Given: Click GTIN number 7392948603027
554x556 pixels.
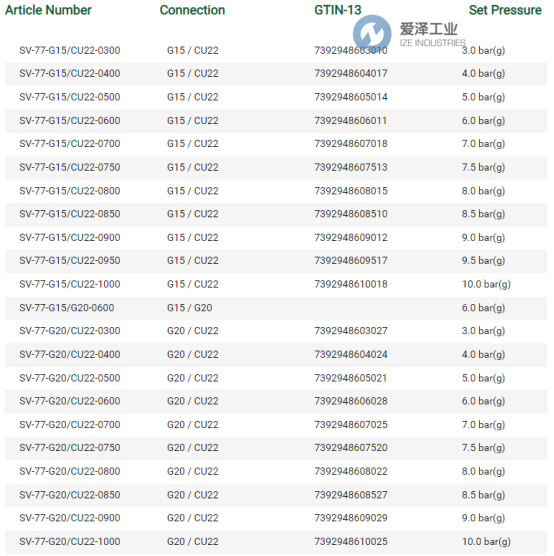Looking at the screenshot, I should pos(351,331).
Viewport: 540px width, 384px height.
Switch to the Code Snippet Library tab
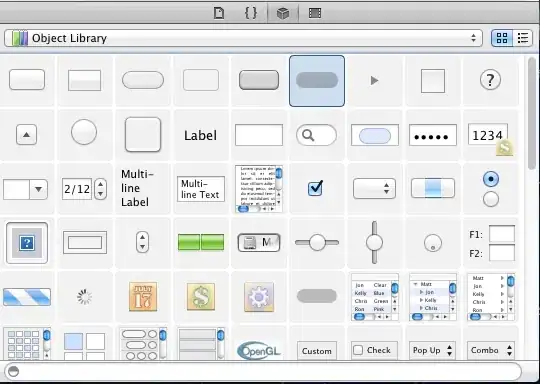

▬▬▬▬▬▬

*YOUR TASK*:
Copy out every line of the records above word for word, leaving out the pictures.

*SOLUTION TO THE EXERCISE*:
Given: Click GTIN number 7392948603027
554x556 pixels.
Looking at the screenshot, I should pos(351,331).
Viewport: 540px width, 384px height.
Switch to the Code Snippet Library tab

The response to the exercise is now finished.